--- BEGIN Material shown ---

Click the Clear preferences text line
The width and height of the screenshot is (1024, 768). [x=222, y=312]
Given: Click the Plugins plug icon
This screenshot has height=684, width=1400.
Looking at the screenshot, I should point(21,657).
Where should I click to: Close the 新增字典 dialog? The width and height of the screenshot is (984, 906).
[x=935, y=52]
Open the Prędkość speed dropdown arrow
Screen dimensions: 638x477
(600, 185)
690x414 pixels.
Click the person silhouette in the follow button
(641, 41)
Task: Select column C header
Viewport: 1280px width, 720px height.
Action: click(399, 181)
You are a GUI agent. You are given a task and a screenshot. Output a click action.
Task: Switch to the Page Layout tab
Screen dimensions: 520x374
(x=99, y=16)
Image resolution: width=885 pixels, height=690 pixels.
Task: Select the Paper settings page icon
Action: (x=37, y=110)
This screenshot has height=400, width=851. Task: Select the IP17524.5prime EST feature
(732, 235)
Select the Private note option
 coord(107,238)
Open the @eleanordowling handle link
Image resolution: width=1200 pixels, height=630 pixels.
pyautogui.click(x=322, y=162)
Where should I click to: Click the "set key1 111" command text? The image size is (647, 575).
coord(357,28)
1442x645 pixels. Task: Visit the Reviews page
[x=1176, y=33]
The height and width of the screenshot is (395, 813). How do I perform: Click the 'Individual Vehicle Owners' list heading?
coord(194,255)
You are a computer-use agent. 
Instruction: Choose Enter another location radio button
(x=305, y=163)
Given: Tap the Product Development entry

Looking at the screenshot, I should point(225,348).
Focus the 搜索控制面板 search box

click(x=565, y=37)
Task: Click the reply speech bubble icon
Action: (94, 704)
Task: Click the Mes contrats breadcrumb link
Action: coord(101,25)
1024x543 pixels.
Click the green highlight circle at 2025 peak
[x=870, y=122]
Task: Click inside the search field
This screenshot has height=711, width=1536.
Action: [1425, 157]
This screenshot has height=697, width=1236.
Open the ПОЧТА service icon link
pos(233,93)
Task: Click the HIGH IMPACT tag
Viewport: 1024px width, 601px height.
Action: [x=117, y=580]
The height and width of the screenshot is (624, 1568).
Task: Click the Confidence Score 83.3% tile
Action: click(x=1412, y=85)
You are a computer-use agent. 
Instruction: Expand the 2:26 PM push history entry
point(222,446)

--- END Material shown ---

# Task statement
Can you return the items between the lines holding "The height and width of the screenshot is (395, 813)." and "[x=870, y=122]", inclusive, reproducing each line verbatim?

# Complete response
The height and width of the screenshot is (395, 813). How do I perform: Click the 'Individual Vehicle Owners' list heading?
coord(194,255)
You are a computer-use agent. 
Instruction: Choose Enter another location radio button
(x=305, y=163)
Given: Tap the Product Development entry

Looking at the screenshot, I should point(225,348).
Focus the 搜索控制面板 search box

click(x=565, y=37)
Task: Click the reply speech bubble icon
Action: (94, 704)
Task: Click the Mes contrats breadcrumb link
Action: coord(101,25)
1024x543 pixels.
Click the green highlight circle at 2025 peak
[x=870, y=122]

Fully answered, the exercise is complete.